◆ **Task to complete**:
Could you collect every line of the data below that contains the string "height", treating uppercase and lowercase as different?

◆ **Data lines**:
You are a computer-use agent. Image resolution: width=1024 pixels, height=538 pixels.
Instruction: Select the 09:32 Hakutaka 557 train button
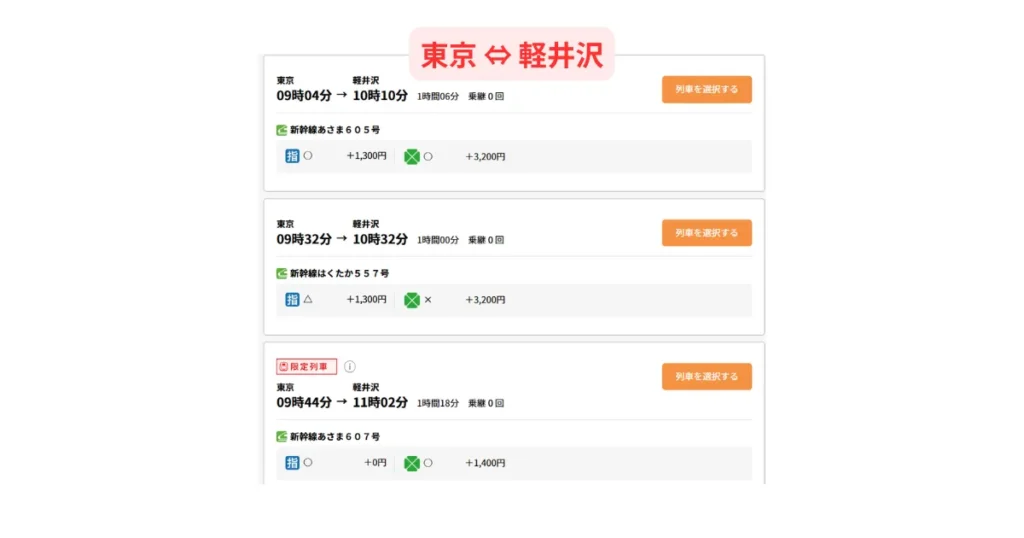[706, 233]
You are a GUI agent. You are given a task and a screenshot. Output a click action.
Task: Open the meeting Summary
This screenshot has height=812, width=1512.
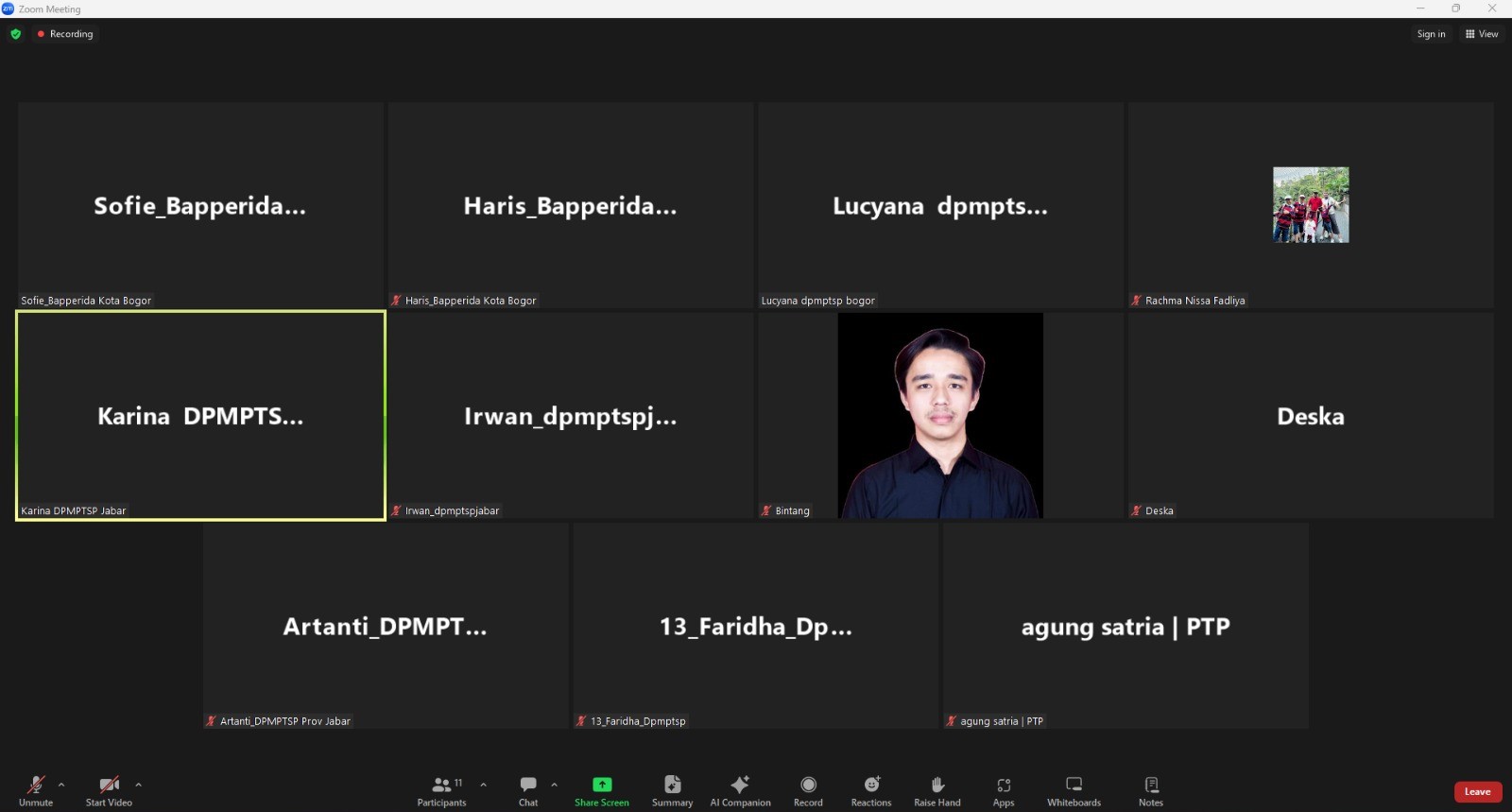click(x=672, y=790)
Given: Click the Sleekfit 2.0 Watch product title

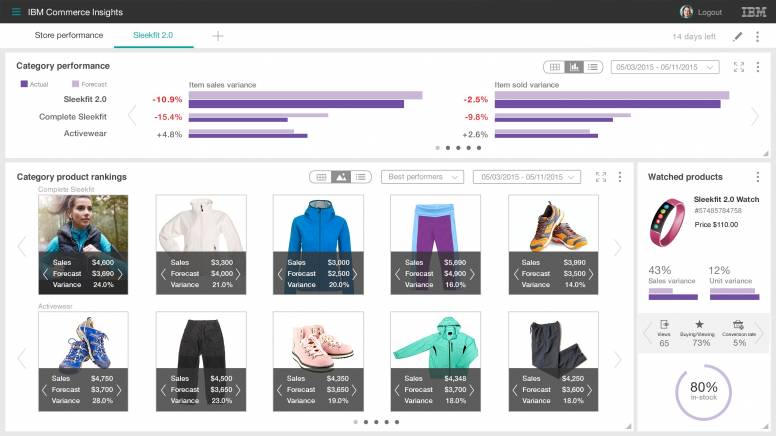Looking at the screenshot, I should coord(726,199).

◆ **Answer**:
You are a computer-use agent. Image resolution: width=1024 pixels, height=538 pixels.
This screenshot has height=812, width=1512.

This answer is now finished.